Les carnets de commande d’Airbus sont pleins pour dix ans. Le secteur aéronautique français crée des emplois nets et veut recruter entre 25.000 et 30.000 personnes en rythme annuel.
« En recrutement on était à 20% de femmes il y a dix ans, on frôle les 30% aujourd’hui », explique Philipe Dujaric, directeur des affaires sociales et de la formation du Gifas, le Groupement des industries françaises aéronautiques et spatiales, qui fédère la filière et organise le salon du Bourget, en cours jusqu’à dimanche.
Côté effectifs, « dans le monde du transport aérien, le pourcentage de femmes, c’est 44% », dopé par le contingent d’hôtesses de l’air. « Dans le monde de l’aéroportuaire, c’est 33%. Dans la construction aéronautique, c’est 25% », énonce M. Gros. Un dernier chiffre que M. Dujaric voudrait voir approcher à long terme des 40%.
Selon le directeur d’Aérométiers, des femmes candidates à l’embauche, « il y en a, mais pas assez parce qu’il n’y en a pas assez de formées », que ce soit en CAP, Bac professionnel ou même en écoles d’ingénieurs.
L’association s’est intéressée avec l’Education nationale aux « causes profondes » de ce manque d’intérêt et s’est rendu compte que des stéréotypes s’installaient… dès le CP.
– « Vous avez toute votre place » –
« Ce sont les parents qui ne savent pas qu’il s’agit de métiers accessibles aux femmes, qu’on peut avoir une carrière incroyable », regrette Anne Brachet, directrice générale adjointe d’Air France-KLM, responsable de la branche ingénierie et maintenance. Elle défend la « mixité, qui donne les meilleurs résultats » en travail d’équipe.
« J’ai beaucoup de mal à recruter des profils techniques, et encore plus des femmes », témoigne Camille Mansiaux, ingénieure responsable de la production du fabricant de moteurs pour l’aviation légère Turbotech.

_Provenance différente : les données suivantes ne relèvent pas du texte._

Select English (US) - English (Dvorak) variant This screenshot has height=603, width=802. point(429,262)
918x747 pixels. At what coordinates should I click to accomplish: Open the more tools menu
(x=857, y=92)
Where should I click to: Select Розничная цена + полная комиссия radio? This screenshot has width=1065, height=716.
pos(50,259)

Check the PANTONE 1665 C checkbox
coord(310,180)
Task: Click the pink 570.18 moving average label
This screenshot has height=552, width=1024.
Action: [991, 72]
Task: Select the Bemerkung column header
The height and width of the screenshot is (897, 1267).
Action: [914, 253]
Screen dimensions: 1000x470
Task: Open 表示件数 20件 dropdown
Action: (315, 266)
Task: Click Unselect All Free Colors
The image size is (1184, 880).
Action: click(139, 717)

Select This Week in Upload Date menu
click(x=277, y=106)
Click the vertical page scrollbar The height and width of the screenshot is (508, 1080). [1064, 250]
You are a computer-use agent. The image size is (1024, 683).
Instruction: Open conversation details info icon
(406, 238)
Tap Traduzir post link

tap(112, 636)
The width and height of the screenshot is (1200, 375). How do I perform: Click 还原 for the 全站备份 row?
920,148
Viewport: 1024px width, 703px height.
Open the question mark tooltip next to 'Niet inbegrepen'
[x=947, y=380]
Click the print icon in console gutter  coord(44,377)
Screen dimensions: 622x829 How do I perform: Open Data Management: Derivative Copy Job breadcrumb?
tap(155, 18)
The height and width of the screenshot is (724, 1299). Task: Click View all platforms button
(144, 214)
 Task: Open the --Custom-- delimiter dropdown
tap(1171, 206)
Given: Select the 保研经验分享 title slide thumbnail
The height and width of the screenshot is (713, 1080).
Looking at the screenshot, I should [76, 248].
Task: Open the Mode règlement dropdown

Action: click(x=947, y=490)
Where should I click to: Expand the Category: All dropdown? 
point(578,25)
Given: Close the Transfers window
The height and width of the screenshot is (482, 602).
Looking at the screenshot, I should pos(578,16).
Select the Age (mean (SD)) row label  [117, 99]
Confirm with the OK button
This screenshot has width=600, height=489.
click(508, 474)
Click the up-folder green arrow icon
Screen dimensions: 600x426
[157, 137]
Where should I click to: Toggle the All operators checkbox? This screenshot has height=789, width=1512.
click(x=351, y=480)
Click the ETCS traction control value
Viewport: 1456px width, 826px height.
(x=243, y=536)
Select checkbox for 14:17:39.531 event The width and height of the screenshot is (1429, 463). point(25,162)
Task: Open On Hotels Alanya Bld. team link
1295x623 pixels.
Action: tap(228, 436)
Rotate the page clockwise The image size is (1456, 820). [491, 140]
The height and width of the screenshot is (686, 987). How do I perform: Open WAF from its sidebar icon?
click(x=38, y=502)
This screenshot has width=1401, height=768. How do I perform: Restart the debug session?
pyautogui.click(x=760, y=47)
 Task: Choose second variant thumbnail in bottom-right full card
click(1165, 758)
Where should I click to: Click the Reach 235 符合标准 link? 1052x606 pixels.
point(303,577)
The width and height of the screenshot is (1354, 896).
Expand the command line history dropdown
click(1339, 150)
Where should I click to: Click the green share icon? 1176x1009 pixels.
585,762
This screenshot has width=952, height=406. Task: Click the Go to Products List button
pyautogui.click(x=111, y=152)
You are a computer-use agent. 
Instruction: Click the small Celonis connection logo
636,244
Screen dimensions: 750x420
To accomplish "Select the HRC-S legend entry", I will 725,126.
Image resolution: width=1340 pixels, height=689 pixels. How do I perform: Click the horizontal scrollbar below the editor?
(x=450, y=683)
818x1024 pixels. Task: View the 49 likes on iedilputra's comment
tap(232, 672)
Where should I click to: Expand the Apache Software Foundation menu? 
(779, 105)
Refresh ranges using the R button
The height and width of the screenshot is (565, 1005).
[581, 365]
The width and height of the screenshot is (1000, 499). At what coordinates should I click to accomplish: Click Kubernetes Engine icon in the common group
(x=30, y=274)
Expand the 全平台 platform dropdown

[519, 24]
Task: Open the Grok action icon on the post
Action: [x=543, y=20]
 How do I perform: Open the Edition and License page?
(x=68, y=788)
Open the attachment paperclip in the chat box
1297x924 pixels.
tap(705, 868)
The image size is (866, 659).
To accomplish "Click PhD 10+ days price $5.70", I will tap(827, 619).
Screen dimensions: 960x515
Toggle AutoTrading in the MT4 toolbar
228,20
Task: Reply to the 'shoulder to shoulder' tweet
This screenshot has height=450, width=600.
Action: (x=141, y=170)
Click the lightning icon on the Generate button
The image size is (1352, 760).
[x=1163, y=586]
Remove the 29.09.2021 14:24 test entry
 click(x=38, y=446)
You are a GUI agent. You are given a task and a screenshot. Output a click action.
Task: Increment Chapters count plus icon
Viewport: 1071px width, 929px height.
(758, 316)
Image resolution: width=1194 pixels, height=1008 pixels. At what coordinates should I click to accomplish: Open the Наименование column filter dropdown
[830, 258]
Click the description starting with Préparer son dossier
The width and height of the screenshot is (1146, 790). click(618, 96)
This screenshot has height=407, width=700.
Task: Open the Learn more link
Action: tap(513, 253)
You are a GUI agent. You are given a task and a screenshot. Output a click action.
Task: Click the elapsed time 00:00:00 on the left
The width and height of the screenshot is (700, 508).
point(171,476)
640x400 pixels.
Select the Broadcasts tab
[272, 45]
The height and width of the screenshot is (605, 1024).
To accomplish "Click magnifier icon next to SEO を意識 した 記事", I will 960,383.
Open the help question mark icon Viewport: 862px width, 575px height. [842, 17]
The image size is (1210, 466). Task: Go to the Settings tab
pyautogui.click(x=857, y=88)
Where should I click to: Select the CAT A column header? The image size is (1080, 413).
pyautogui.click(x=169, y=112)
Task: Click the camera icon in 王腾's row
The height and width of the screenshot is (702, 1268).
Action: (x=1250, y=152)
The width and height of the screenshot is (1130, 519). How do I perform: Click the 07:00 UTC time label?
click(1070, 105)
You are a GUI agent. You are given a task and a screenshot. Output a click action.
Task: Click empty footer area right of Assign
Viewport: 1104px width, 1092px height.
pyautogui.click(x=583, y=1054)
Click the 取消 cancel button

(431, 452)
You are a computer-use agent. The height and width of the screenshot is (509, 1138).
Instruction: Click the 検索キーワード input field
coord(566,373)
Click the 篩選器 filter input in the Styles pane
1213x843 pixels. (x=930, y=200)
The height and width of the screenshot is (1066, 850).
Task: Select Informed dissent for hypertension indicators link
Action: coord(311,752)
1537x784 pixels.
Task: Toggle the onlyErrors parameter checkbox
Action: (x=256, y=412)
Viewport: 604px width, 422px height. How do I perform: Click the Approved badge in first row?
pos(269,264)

« Parfois, les femmes manquent un peu de confiance en elles, avoir des modèles de personnes qui ont réussi peut les aider », poursuit-elle.
Un concept saisi au vol par Aérométiers qui organisait jeudi au Bourget la remise de prix de son concours « Féminisons les métiers de l’aéronautique » ouvert aux lycéennes et collégiennes, accompagnées de « marraines » issues du secteur.
« Vous avez toute votre place et vous devez la prendre, maintenant, tout au long de votre vie, et ne jamais vous excuser (…) il n’y a aucun secteur qui par principe serait réservé à quelques-uns », leur a lancé jeudi Aurore Bergé, ministre déléguée chargée de l’Égalité entre les femmes et les hommes et de la Lutte contre les discriminations.
La crainte d’être victimes de comportement sexistes peut aussi contribuer à détourner les jeunes femmes de métiers encore très masculins.
Les collègues les plus âgés peuvent avoir « des idées un peu fermées » sur la mixité, « mais il y a beaucoup de jeunes, donc ça va », assure Aude Guillemon, 23 ans, technicienne maintenance chez Sabena.